* [Records for this task]:
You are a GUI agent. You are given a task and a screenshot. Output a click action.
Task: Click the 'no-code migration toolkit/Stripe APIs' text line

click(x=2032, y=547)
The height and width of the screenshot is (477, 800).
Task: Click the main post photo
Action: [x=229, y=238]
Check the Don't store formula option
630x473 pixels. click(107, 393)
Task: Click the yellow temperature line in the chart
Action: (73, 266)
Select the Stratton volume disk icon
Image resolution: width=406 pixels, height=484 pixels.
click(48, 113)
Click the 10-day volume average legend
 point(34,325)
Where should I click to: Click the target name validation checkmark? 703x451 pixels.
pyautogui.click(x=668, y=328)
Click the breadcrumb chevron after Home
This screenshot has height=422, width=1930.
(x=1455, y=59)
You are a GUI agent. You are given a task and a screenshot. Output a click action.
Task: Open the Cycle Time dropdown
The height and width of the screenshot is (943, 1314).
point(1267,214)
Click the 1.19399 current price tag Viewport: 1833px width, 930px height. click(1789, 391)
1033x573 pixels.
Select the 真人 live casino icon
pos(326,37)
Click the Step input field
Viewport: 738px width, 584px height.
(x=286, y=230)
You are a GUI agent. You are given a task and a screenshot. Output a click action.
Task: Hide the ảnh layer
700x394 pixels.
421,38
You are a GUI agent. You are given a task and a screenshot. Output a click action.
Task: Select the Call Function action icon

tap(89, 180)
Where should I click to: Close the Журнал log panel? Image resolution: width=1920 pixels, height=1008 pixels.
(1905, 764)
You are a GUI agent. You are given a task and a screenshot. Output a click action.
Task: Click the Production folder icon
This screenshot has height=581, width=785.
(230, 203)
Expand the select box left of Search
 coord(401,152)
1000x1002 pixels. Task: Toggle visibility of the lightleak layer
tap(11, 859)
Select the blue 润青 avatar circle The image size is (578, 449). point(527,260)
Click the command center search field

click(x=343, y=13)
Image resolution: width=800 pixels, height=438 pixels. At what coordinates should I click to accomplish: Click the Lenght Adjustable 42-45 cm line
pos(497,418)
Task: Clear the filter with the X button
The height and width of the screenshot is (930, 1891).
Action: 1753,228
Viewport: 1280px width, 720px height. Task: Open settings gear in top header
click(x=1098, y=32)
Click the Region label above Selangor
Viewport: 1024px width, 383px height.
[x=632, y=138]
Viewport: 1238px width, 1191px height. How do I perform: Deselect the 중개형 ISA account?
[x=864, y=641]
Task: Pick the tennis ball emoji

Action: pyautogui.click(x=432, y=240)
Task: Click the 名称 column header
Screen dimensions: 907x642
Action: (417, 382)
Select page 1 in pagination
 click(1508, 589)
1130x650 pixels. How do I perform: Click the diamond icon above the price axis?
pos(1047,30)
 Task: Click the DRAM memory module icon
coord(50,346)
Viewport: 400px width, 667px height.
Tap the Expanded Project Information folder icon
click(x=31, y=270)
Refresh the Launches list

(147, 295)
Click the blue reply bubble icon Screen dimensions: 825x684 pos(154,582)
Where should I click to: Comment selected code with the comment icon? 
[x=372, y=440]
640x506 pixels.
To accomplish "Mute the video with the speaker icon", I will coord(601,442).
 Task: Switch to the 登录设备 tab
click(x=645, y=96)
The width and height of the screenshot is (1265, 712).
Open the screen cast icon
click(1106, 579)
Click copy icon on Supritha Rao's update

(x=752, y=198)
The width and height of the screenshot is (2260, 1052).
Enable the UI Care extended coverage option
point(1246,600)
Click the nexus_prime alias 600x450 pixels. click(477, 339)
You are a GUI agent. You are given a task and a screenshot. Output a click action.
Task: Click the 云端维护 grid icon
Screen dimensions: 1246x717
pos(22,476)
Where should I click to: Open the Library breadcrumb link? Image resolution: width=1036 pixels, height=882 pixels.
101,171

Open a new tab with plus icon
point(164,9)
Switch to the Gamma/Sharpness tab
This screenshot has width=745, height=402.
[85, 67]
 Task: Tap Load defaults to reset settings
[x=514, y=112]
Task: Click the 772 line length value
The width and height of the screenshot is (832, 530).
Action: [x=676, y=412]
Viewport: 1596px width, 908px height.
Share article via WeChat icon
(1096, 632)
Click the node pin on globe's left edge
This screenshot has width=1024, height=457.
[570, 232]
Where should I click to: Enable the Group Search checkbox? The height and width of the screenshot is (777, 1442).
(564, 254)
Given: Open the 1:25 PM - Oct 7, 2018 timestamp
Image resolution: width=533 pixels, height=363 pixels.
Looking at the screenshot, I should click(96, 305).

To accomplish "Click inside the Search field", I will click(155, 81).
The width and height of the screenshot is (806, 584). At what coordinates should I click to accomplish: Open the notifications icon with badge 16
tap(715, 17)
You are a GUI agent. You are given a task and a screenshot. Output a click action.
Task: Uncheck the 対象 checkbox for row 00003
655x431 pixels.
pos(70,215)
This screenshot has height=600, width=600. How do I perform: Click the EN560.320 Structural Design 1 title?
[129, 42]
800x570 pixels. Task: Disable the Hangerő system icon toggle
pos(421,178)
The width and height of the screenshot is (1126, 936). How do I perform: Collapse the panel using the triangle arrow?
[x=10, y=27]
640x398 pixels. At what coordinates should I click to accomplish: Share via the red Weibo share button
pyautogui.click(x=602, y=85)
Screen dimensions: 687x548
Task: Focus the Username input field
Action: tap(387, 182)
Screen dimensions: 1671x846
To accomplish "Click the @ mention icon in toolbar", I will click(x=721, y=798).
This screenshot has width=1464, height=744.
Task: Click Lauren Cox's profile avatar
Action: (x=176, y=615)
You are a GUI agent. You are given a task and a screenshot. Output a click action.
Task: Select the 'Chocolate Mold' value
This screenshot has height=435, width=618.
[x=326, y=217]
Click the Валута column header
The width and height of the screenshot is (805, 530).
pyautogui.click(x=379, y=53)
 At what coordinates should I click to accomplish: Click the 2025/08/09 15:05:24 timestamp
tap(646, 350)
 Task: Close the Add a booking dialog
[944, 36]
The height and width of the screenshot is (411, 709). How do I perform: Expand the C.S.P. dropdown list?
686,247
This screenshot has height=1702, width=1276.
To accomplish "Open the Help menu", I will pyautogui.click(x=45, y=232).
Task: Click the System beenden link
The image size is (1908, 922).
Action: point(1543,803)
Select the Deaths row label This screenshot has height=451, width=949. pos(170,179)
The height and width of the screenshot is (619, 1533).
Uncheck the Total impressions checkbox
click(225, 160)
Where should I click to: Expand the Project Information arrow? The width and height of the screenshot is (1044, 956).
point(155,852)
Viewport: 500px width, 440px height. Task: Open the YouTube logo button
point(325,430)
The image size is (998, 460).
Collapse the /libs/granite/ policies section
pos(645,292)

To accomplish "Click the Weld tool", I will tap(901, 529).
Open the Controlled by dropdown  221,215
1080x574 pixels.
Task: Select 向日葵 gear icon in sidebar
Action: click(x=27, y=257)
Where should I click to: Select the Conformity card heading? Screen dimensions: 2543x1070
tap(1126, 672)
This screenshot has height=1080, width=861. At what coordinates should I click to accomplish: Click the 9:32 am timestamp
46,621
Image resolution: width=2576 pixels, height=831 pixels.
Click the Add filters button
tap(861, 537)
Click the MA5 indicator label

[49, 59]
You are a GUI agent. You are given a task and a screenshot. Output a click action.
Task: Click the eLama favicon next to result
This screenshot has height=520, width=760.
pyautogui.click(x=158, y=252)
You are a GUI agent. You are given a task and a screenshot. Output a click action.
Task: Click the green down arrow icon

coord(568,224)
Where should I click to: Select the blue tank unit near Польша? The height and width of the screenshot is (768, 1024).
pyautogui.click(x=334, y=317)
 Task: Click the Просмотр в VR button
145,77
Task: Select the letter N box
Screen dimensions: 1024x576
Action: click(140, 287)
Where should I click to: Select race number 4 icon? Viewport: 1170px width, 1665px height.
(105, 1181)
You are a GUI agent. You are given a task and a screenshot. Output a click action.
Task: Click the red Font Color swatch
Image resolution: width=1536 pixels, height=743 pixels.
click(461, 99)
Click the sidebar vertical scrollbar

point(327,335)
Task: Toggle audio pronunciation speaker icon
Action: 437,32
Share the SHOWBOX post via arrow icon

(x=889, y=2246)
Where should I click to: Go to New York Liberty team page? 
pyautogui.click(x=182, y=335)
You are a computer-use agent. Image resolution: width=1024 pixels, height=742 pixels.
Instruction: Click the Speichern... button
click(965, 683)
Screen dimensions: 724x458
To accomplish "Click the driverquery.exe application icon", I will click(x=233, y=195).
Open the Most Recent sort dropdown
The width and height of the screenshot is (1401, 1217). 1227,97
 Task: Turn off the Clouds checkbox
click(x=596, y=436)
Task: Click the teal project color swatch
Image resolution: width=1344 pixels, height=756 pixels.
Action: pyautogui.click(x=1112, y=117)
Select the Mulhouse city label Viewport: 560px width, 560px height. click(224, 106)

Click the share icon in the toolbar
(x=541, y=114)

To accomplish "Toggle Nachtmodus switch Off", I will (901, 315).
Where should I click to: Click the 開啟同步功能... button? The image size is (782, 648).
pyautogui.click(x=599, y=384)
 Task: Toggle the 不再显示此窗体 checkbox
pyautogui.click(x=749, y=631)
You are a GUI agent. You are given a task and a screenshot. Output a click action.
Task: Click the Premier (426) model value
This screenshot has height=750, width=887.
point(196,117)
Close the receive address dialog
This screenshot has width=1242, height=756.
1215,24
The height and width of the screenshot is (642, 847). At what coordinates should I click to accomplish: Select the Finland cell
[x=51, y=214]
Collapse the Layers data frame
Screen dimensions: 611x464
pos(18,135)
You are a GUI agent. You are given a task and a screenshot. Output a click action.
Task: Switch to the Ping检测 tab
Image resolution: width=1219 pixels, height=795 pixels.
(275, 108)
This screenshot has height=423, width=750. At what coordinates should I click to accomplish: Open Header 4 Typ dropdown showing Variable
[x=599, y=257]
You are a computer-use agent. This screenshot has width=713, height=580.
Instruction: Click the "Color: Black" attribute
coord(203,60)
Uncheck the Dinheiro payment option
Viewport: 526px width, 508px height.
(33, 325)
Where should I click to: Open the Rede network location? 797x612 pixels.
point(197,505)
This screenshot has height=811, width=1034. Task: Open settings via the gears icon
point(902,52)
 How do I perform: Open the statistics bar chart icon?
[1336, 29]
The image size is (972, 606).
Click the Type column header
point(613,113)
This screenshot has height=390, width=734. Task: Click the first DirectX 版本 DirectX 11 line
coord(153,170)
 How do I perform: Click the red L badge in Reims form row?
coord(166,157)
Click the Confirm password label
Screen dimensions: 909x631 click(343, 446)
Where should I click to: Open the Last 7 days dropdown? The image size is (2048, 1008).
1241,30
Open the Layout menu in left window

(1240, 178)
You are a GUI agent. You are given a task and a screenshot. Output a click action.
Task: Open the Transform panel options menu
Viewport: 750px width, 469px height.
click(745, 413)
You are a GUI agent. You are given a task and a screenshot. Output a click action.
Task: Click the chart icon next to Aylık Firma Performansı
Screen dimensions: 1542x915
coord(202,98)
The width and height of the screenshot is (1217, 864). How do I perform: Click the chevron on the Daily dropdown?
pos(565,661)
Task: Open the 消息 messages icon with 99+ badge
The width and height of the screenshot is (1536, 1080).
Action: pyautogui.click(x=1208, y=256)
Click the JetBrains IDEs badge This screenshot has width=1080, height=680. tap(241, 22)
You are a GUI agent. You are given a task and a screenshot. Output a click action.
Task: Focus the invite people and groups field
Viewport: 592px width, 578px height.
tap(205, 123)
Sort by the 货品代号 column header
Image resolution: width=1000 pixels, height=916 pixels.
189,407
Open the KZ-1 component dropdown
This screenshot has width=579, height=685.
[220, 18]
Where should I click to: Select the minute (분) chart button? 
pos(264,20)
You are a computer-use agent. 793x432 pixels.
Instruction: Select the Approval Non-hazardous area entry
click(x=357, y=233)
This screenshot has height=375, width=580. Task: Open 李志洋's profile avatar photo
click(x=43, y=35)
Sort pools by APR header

* [Work request]:
Among the lines of the records above, count those holding the string "swatch", and report only the number.

* [Answer section]:
2